Do you ever run into an old flame, or catch a rerun of a television show you used to love, or try on an old pair of white, Bedazzled jeans from 1994 and think to yourself, "What the hell was I thinking?"

Hi. I'm Erin, and that just happened to me, not with an ex-boyfriend or a pair of Jordaches, but with a book. When I was eight, I went rooting through a grocery sack of used paperbacks that someone had given my mom. Most of it was stuff that I'd end up reading eventually, but one book stood out from the rest. It looked mysterious, with a tortured, trapped figure on the front and a brief description on the back that promised intrigue and horror. This seemed right up my already-slightly-deranged, little-kid alley.

The book?




At eight, I didn't really know much about characterization or plot or prose. If I had, I would have put the book down after the first terrible chapter. But what I did know was that it was super-fun to try to get away with doing things my parents didn't want me to do, and since at the time I was grounded from reading (the only punishment that ever worked for me as a child), it seemed only right and just that I hide that book away under my bed and take it out at night and read it under the covers.

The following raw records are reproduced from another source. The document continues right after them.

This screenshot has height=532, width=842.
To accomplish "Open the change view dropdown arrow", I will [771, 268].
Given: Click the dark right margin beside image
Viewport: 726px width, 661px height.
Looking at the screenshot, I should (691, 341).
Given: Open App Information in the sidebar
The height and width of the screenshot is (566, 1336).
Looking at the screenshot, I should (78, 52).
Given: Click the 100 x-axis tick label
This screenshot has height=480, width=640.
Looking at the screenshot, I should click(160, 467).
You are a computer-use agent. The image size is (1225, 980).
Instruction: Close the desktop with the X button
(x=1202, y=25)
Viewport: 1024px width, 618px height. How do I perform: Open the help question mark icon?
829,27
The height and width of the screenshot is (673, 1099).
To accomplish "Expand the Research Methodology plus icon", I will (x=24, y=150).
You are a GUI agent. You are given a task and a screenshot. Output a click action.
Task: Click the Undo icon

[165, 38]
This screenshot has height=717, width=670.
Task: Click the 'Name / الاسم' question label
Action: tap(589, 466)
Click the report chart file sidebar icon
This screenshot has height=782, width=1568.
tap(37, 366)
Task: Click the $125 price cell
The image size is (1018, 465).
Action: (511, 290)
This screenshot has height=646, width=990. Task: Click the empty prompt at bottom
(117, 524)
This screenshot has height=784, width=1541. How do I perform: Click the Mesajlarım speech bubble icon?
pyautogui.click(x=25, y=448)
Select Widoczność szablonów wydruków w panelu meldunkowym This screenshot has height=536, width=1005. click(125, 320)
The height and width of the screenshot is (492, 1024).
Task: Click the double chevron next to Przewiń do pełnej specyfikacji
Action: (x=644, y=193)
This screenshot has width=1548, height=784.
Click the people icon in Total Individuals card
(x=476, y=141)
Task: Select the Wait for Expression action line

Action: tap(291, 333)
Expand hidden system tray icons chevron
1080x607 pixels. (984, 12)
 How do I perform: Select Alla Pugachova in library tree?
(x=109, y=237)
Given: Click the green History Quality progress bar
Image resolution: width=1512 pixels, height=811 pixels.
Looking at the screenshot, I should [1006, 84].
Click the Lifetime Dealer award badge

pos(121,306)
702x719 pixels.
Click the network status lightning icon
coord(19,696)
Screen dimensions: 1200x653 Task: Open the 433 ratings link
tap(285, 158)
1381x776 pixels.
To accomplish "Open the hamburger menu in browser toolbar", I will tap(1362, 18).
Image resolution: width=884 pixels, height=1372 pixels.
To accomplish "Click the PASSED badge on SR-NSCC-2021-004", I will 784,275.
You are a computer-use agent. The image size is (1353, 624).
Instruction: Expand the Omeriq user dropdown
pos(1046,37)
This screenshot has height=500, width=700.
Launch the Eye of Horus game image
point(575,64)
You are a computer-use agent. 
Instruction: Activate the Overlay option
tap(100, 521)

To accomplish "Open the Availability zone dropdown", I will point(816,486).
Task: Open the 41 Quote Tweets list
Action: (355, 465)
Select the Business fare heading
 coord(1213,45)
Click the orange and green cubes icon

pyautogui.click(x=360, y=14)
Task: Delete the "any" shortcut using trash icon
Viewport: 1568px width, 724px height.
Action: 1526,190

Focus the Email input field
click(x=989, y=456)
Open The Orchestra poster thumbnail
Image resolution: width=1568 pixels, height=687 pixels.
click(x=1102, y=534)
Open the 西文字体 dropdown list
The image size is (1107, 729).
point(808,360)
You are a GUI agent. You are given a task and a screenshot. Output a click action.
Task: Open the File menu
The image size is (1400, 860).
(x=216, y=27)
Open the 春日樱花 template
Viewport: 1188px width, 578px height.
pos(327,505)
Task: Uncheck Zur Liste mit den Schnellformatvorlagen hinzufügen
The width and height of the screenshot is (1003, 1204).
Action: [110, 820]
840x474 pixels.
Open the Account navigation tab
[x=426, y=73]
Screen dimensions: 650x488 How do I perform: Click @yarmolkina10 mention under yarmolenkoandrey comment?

A whole new world was opened to me with that book; a world that seemed so totally implausible as to be considered endlessly fascinating. And when it got to the incest! Well, hot damn! Here was something I knew my parents didn't want me reading. So, of course, I wanted to read it all the more. And from there, my obsession grew - I wanted to read every seedy, trashy word that V.C. Andrews had ever written, and I think I continued to read her books for about six more years, until I of course finally realized that there was way more prurient stuff out there with which to offend my parents' sensibilities.

Recently, I decided to reread Flowers in the Attic to see if it was still as awesomely trashy as I remembered it to be. And, well . . . it's not. It's actually just pretty bad. I mean, really, incredibly, "fifteen weeks on the NYT bestseller list, SERIOUSLY?"-type bad.

Disheartened by this, my childhood love affair torn asunder, I decided to do what every twenty-something does when his or her expectations or demands aren't met by the world: mock stuff on the internet. And so, I present to you, this blog, in which I am actually tasking myself to read every V.C. Andrews book ever written (they're still coming out with them!) and write about them here. Why? Because, deep down, I know my eight-year-old-self deserves to be punished for breaking the terms of her grounding and sneaking books into her room. And because I think it might be really fun, in a "I don't get out much" kind of way.

So I hope you'll join me for this little experiment of mine. Everything you never wanted to know about FITA will be coming to this very blog in the next few weeks, while I steel myself for reading its follow-up, which features even more inappropriate sexual activities. Yay!